"Kim Allah'a kavuşmayı umuyorsa, bilsin ki Allah'ın tayin ettiği o vakit elbet gelecektir. O, her şeyi işiten ve bilendir."
(Ankebut Sûresi, 5)
Hz. Âişe radıyallahu anhâ şöyle dedi:
Resûlullah sallallahu aleyhi ve sellem:
“Kim Allah’a kavuşmak isterse, Allah da ona kavuşmak ister. Kim Allah’a kavuşmak istemezse, Allah da ona kavuşmayı arzu etmez” buyurdu. Bunun üzerine ben:
- Yâ Resûlallah!
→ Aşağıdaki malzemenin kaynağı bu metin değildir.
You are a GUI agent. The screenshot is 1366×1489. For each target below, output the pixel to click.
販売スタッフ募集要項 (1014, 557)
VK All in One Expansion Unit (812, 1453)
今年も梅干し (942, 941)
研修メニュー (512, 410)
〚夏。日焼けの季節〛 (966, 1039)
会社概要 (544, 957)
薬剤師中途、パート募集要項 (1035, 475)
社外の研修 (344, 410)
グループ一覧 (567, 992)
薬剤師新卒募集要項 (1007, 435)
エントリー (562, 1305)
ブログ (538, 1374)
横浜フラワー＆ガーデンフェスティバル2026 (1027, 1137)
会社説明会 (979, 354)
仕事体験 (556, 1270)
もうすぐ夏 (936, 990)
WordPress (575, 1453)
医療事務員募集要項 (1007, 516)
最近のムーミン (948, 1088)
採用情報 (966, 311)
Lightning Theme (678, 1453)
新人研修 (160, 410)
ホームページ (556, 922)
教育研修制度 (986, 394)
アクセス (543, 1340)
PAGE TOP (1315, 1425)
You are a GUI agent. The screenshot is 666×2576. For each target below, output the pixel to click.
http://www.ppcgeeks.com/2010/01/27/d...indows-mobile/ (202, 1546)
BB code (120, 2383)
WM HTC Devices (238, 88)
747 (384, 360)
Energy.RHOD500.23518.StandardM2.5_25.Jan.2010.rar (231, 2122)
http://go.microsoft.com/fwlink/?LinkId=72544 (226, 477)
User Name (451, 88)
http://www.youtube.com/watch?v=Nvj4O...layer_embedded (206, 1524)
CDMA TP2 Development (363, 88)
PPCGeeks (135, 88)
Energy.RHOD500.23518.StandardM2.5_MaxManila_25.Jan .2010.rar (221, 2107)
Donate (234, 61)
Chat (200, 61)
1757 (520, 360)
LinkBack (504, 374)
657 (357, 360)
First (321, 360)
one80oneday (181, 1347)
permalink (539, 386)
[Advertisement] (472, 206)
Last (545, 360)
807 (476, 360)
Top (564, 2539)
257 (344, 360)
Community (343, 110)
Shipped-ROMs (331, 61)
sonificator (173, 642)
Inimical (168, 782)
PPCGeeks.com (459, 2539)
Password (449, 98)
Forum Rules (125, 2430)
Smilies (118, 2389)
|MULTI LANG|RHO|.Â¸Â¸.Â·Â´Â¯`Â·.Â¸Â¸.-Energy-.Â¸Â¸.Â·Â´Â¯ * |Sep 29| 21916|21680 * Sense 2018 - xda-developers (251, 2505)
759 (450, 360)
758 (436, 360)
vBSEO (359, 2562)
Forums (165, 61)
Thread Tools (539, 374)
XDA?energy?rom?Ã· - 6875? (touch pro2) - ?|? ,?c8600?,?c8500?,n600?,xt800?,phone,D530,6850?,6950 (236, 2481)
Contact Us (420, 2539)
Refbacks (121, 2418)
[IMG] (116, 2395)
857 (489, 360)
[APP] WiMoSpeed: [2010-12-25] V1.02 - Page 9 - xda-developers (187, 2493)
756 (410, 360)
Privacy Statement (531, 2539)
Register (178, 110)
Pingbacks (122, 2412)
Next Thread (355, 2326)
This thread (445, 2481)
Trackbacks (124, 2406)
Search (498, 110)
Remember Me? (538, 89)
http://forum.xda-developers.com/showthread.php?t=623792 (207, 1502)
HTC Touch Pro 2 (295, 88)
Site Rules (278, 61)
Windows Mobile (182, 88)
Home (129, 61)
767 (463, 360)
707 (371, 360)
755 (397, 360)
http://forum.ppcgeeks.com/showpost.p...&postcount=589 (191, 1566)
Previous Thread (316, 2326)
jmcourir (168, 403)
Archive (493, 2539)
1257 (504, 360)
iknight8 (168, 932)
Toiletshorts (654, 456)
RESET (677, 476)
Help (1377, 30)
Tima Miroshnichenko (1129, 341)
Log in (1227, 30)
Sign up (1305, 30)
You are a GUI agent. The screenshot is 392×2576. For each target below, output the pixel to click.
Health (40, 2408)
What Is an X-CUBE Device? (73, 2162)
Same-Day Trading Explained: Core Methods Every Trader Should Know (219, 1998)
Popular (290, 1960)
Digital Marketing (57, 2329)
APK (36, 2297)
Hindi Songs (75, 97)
Ölümü sevmediği için mi (kavuşmak istemez)? Öyleyse hepimiz ölümü sevmeyiz, dedim.
“Hayır, öyle değil. Mü’mine Allah’ın rahmeti, rızâsı ve Cenneti müjdelendiği zaman Allah Teâlâ’ya kavuşmak ister; işte o zaman Allah da ona kavuşmayı arzu eder. Kâfire Allah’ın azâbı, gazabı haber verildiği zaman Allah’a kavuşmaktan hoşlanmaz; Allah da ona kavuşmaktan hoşlanmaz” buyurdu.
(Müslim, Zikir 14-17. Ayrıca bk. Buhârî, Rikak 41; Tirmizî, Cenâiz 67, Zühd 6; Nesâî, Cenâiz 10; İbni Mâce, Zühd 31)
"Dünya sırtını dönmüş gidiyor. Ahiret de karşıdan geliyor. Her ikisinin de evlatları (bağlıları, isteklileri) vardır, Siz, gücünüz yettiğince ahiret evlatlarından olmaya bakın. Sakın dünya evlatlarından olmayın.
Bugün amel günüdür, hesap yoktur. Yarın ise hesap vardır, amel yoktur."